INTRO TO AM LIT (Introduction to American Literature) Hernandez M-Th 2:30- 13068

From the moment of their arrival on American soil, the Anglo settler began a process of reshaping identity from a “stale” European model into a uniquely American hybrid frontiersman—infusing old-world cultivation and Christian dogma with the get-up-and-go spirit necessary to survive in an inhospitable new terrain. This course will sample major American writers who have captured the essence of this spirit from the colonial period through the present. We will aim to track the development of American character as it morphed from persecuted emigrant to global superpower. While Puritan thought and the western frontier figure prominently as staging grounds for our readings, the focus of the class will be to recognize how our national mythology was first created and later reconfigured, giving rise to such figures as the robber barons of the Gilded Age or the heroes of hard-boiled detective fiction.

Our reading will include a small handful of novels and a significantly larger selection of short stories and poetry by authors tentatively to include: William Bradford, Jonathan Edwards, James Fenimore Cooper, Edgar Allan Poe, Nathaniel Hawthorne, Herman Melville, Ralph Waldo Emerson, Walt Whitman, Stephen Crane, Theodore Roosevelt, and others. The following texts will be available through the University Bookstore: Horatio Alger, Ragged Dick; Robert Montgomery Bird, Nick of the Woods; Charles Brockden Brown, Edgar Huntley; Raymond Chandler, The Big Sleep; William Faulkner, Absalom, Absalom!; Cormac McCarthy, Blood Meridian; Additionally, a course pack will be available at Ave. Copy on University Way.

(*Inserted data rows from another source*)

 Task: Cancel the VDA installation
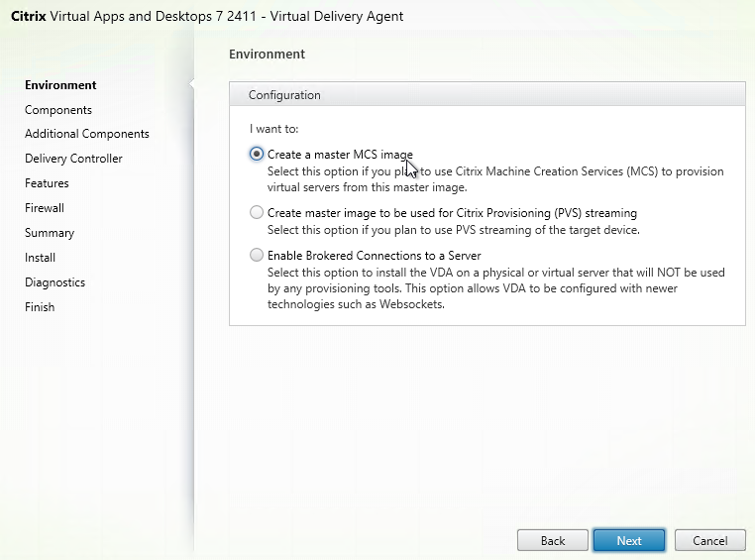point(709,540)
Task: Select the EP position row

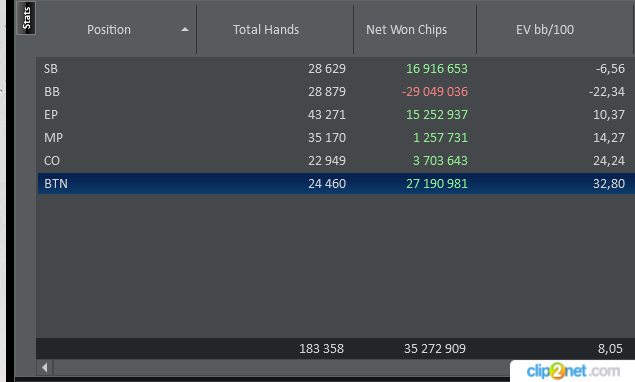Action: [336, 115]
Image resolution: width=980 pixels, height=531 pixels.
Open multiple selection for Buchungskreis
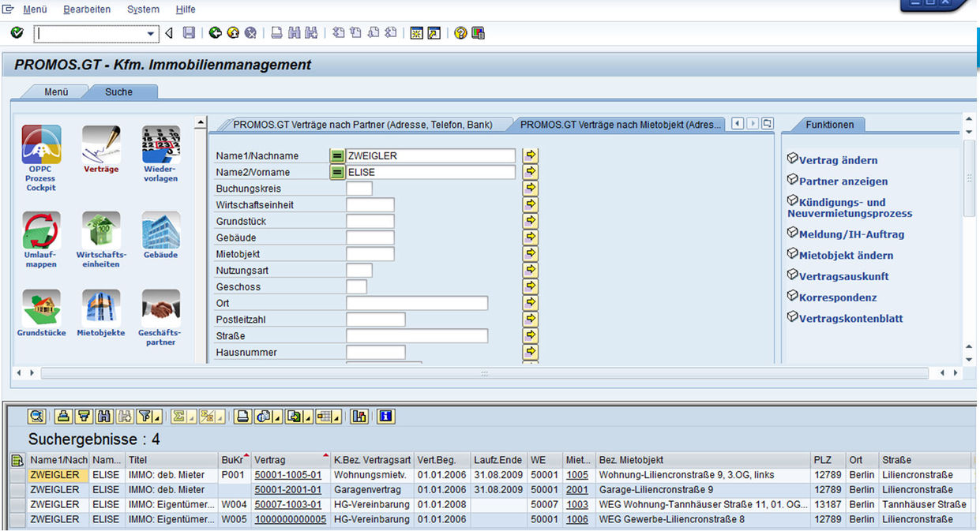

Course requirements: The final grade will be based on regular contribution to class discussion, several writing assignments, and the final exam. As this is a “W” course, writing will play a key role in analyzing the assigned literature. Each student will be required to write two short analytical essays (3-4 pages in length each), one major essay (5-7 pages), as well as revisions of each.